Making customer data more secure to gain their trust will need to be a priority for businesses in the future.
The warning comes from the Institute of Customer Service in its latest report The Customer of the Future, which includes seven recommendations designed to equip businesses to get ahead in the next decade.
One of the most immediate challenges will be for organisations to tighten their processes around data so that their customers give their personal information with confidence, and are assured of its long-term security.
“Of course, none of us can claim accurately to predict the future, but that does not mean we should not try to forecast and prepare for it,” commented Institute chief executive Jo Causon.
“Looking ahead, successful organisations will be those who can do more than embrace change - they will anticipate, identify and drive it.”
The Customer of the Future report identifies ‘12 factors of change’ that will shape the business landscape in 2025. It also suggests how UK companies should future-proof themselves to cope.
“In this research we identify the forces shaping the customer of the future, examine a range of future scenarios and highlight opportunities and key implications for organisations,” Causon says in the report’s foreword.
“What emerges is a complex, multi-layered, constantly evolving picture in which it will be more important than ever to understand how customers’ diverse needs, preferences and behaviours are changing and to develop strategies to adapt and respond.
“Customer behaviour is changing, and the future promises vast, exciting opportunities for new products and ways of delivering service.
“Yet in a climate of expanding choice, customers will also want integrated services and simple, straightforward experiences from companies they can trust.
“The challenge will be for organisations to understand both sets of needs and be able to move seamlessly between them.”
The Institute predicts an emerging breed of consumer ‘driven by fear’ over online data security as a result of increasingly frequent public breaches and threat of cyber-attacks. This will lead to them being fiercely protective of their personal information and demanding robust assurances of ongoing security. And they will be unpredictable and more reluctant to share data as politics and economics become more uncertain.
They will be ‘self-aware’ and focused on the ‘here and now’. Mass consumerism will be phased out as customers demand ‘genuinely personalised service’; living in a tougher economic climate, their focus will be on using disposable income for ‘instant gratification over long-term planning’.

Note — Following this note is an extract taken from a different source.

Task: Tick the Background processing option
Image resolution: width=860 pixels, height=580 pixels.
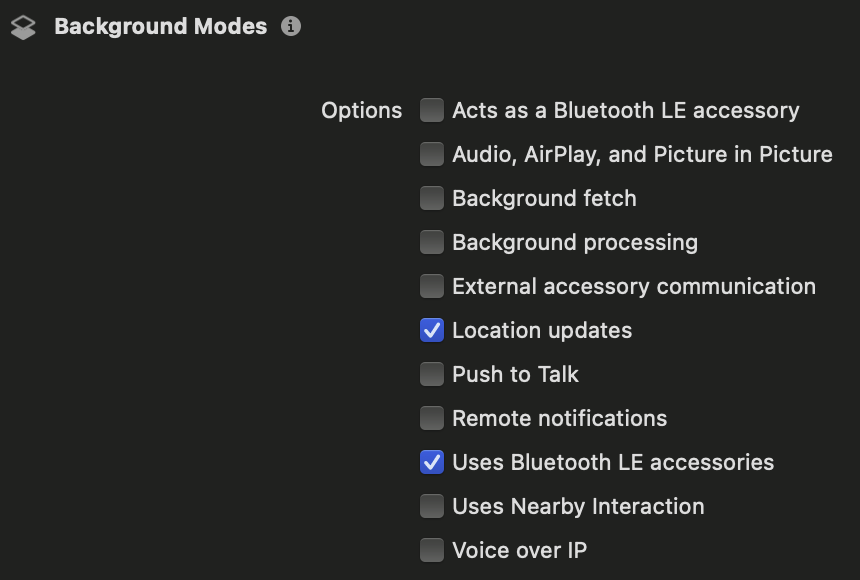Action: pos(431,242)
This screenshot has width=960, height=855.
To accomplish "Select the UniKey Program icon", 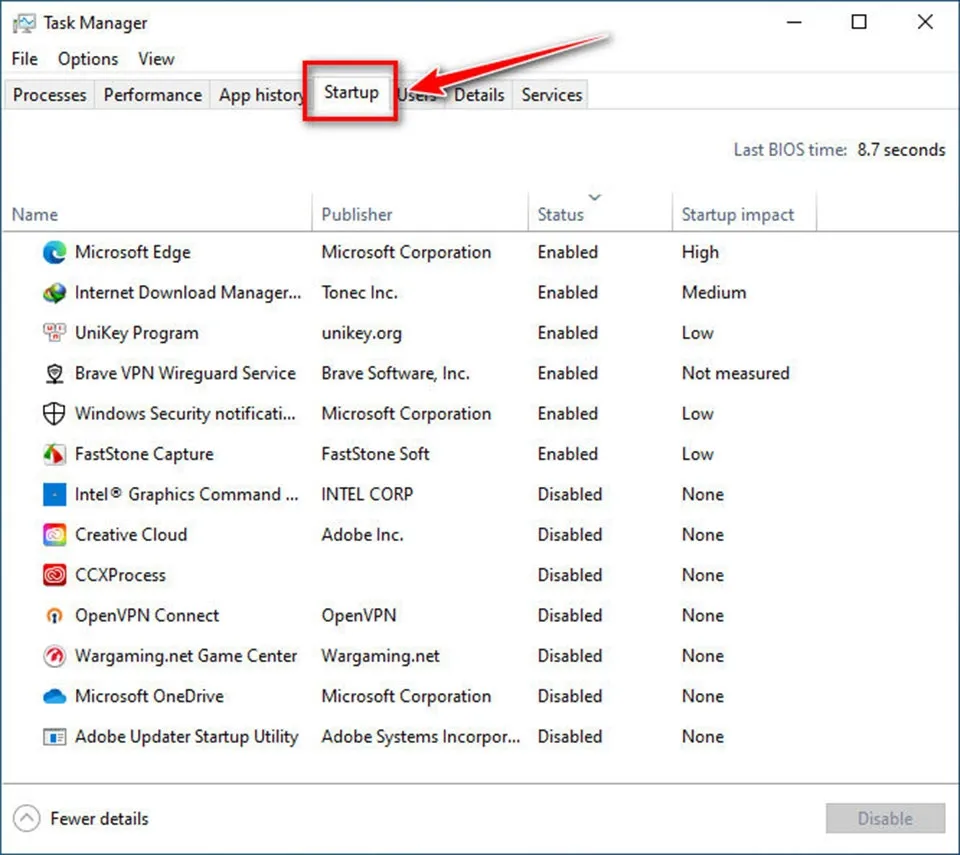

The report also predicts that consumers will benefit from the ‘network economy’ as competing organisations collaborate to build market share, resulting in customers getting better value and more innovative products.
However, as consumers battle contradictory impulses, grappling with a desire for personalisation and reluctance to share data, “tomorrow’s customer will be unpredictable, spelling an uncertain future for organisations looking to target and satisfy them” the report says.